I have a win2k (mixed mode domain) with 4 DCS. One of these also acts an exchange 2000 server which uses 2 logical volumes from an MSA 2000 array. AD etc is stored on local drives.

We experienced a problem last week when the raid array fell back to a redundant controller and this temporarily meant that the two logical drives were not visible to the server for around 5 minutes and a couple of reboots. The log records these

Events as Type: Warning
Event Source: Disk
Event Category: None
Event ID: 51
Date: 06/11/2009
Time: 11:46:23
User: N/A
Computer: server1
Description:
An error was detected on device \Device\Harddisk1\DR1 during a paging operation.

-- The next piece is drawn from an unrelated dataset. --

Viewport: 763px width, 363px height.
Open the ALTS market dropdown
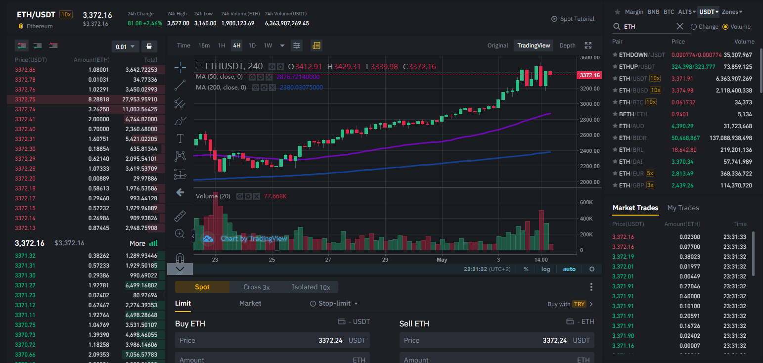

Following these problems, the server “kerberos Key Distribution” service refuses to start with an error:A device attached to the system is not functioning. All other automatic start services (including net logon) are running and there are no DNS issues etc.

All devices are also functioning but the two logical MSA disks are now numbered in the Windows Disk Management MMC as 2 and 4 and I suspect that they may have previously been identified as disks 1 & 2 and perhaps windows still sees this as an ongoing failure??

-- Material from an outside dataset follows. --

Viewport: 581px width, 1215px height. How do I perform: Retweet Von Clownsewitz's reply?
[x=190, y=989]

Replication has not been affected but obviously there are many audit failures in the security log relating to users and workstations presumably linked to the Kerberos issue.

Attempting to manually start the kerberos service generates the following in the System Log.

Event Type: Error
Event Source: Service Control Manager
Event Category: None
Event ID: 7023
Date: 09/11/2009
Time: 09:46:55
User: N/A
Computer: Server1
Description:
The Kerberos Key Distribution Center service terminated with the following error:
A device attached to the system is not functioning.

DCDIAG passes all tests except “Advertising” and “Services” which I believe relate directly to the failure of Kerberos only.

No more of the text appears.